Wisely, Luc Mehl, an environmental scientist and ‘swiftwater’ paddling instructor, opts for a serene front cover, even if he’s a skilled exponent of whitewater action. His blurb above states: “… packrafters and other whitewater sports enthusiasts” suggests he sees packrafts as whitewater boats you can easily travel with, rather than easily portable boats you can take anywhere. That’s an important distinction.
It was produced in response to the death of a fellow packrafting journeyman, as well as several other tragedies befalling close friends. The book’s tagline has been #CultureOfSafety, as in making it second nature to use the right gear, learn appropriate skills, pick the right conditions and make smart decisions, including scouting and if necessary, portaging sketchy situations.
Inside, The Packraft Handbook uses thick, glossy paper to help Sarah Glaser’s graphics jump off the page. As a result it weighs nearly a kilo and must have cost a fortune to print before Mountaineers picked it up in 2022.

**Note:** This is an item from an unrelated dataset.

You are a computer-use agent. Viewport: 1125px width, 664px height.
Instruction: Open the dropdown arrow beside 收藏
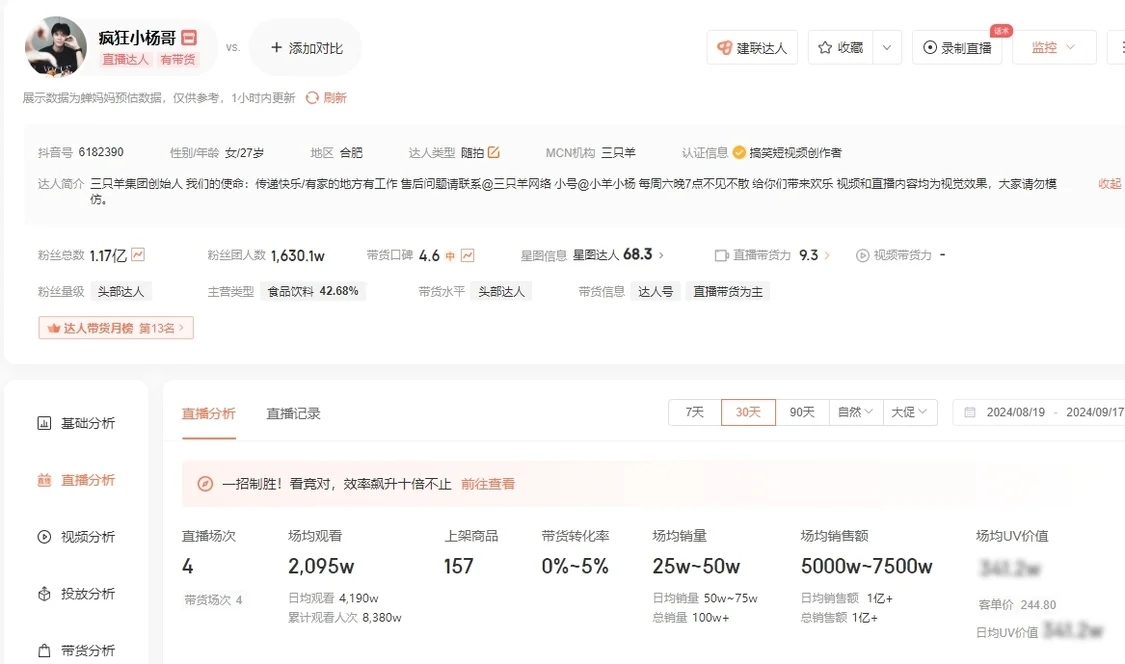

Early on, there’s an aside which resonated with me. “Many topics in this book won’t seem relevant until you experience missteps. It is more important to know what is in the book than to understand it all.”
Having written similarly weighty handbooks on other subjects, that’s something I’ve frequently heard from readers: it’s only after having been there and done that, including bad decisions or choices, that they get what the book was telling them all along. This will doubtless be the case with The Packraft Handbook.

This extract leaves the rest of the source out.